The Importance of Attention
Language modeling tasks like answering questions and classifying documents are now designed with transformer networks. The attention building block is a central component of the transformer. Recently, transformer-based computer vision models have attained state-of-the-art results (further underscoring the importance of attention). This write-up provides an intuitive understanding of the attention block at the heart of transformers.
I assume the reader has a basic understanding of Neural Net-based spatial and sequence learning (i.e., CNNs and LSTMs).
Prior to transformers (with attention), recurrent nets (LSTMs) were a natural way to construct sequence learning tasks like language translation. However, the main disadvantage of recurrent nets was their sequential processing flow. Past words had to sequentially pass through the LSTM “memory” cell to be able to establish a context for the present word. Transformers, on the other hand, process the entire sentence in parallel, allowing for higher-quality long-distance context.
Found in Translation
Pun aside, the roots of attention are in language translation; the source language is first transformed into an encoded form; next, words have to be decoded step-by-step into the destination language. For the decoder to predict the next word vector such that it contains the most relevant information from all of the encoded hidden states, we perform a weighted average on the encoded words. How much each encoded state contributes to the weighted average is determined by an alignment score between that encoded state and the previous hidden state of the decoder. We can consider the previous decoder state as the query vector, and the encoder hidden states as key and value vectors (shown below).
The output is a weighted average of the value vectors, where the weights are determined by the compatibility (or similarity) function between the query and the keys. This output is used to predict the next word.
When building a language model, we’re interested in the similarity measure of a word with respect to every other word in the source sequence and this can be formulated as the retrieval (from a database) with a query q of a value v(i) available at the key, k(i).
Attention can be defined as a query that performs the best “match” against a set of keys that is then used to retrieve a value associated with the key (picture above).
To make it concrete, the query is the word we’re operating on, and keys and values are words we’ve generated in the past and available to us in memory.

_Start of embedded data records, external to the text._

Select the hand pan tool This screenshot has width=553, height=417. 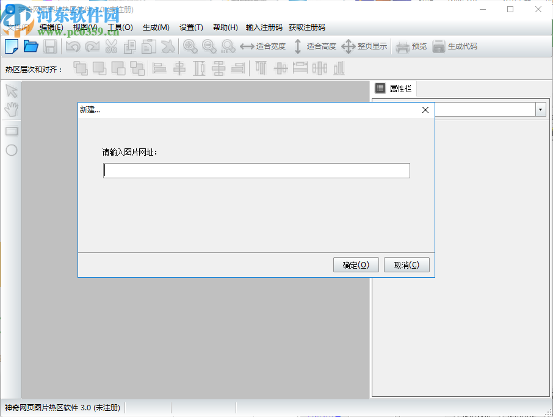point(11,109)
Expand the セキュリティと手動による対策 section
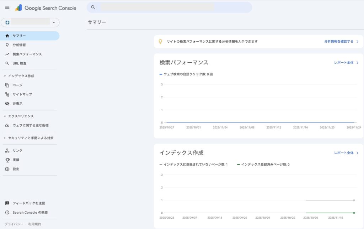 5,138
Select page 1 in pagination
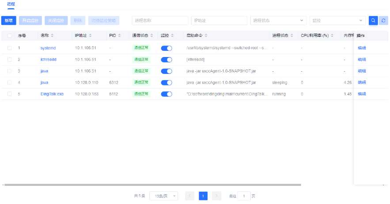The height and width of the screenshot is (204, 390). click(x=203, y=196)
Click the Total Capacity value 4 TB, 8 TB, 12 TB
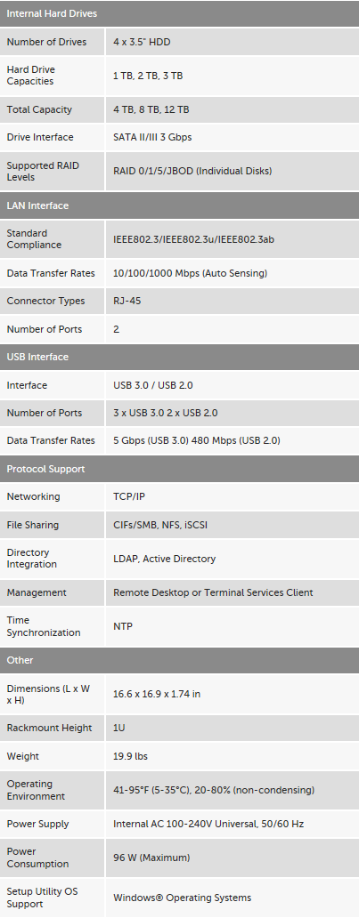 tap(151, 109)
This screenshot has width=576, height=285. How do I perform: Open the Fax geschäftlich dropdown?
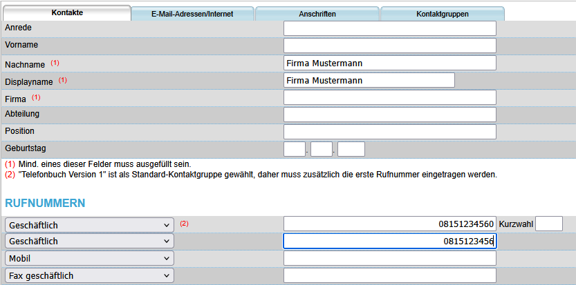(89, 276)
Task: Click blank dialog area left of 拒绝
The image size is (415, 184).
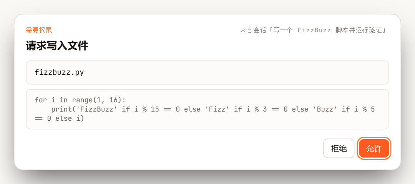Action: tap(172, 148)
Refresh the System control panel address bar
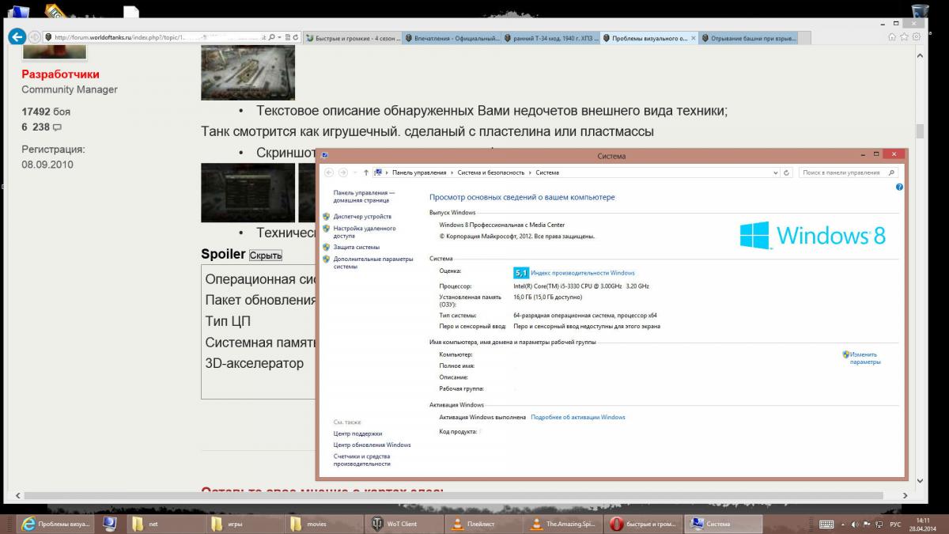 click(x=787, y=172)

Keys and values can be the same thing.
To summarize, in the attention operation, we take the query and find the most similar key by using a similarity metric and get the value that corresponds to the key.
Note, for the attention parameters to be learned via back-propagation of errors, its mathematical formulations has to be differentiable.
As shown below, we compute the dot products of the query vector with each of the keys and apply a scaling factor. Next, we apply a softmax function to the scaled dot-product values and that has the effect of normalizing the outputs to sum to 1 reflecting probability scores. Finally, the probabilistically weighted output of the similarities is linearly combined with the value vectors, to produce the attention. As a side note, the dot-product operation is scaled by the square root of the dimension of the keys (√dₖ).
As an analogy, in convolution neural nets, we use several filters on the output side to produce several different feature maps. Multi-headed attention serves a similar purpose. The queries, keys and values are projected into a different space multiple times (h times) with different, learnt linear projections. That then gets fed into the attention layer with multiple “heads” (denoted as h heads below). The output of all the heads are concatenated and projected with a linear layer to generate the multi-head attention.
The computational complexity of self-attention is O(n² * d) where n is the sequence length and d is the representation (embedding) dimensionality. The squared term comes from the fact that every position (word) has to be connected to every other word to get a similarity measure. On the plus side, the long-range dependencies (between words) are of unit distance in all cases (unlike LSTMs).
The redeeming aspect of this n-squared compute complexity is that, since we look at every pair of words simultaneously, the entire attention operation can be parallelized thus making complexity less of an issue on hardware that enables parallel compute.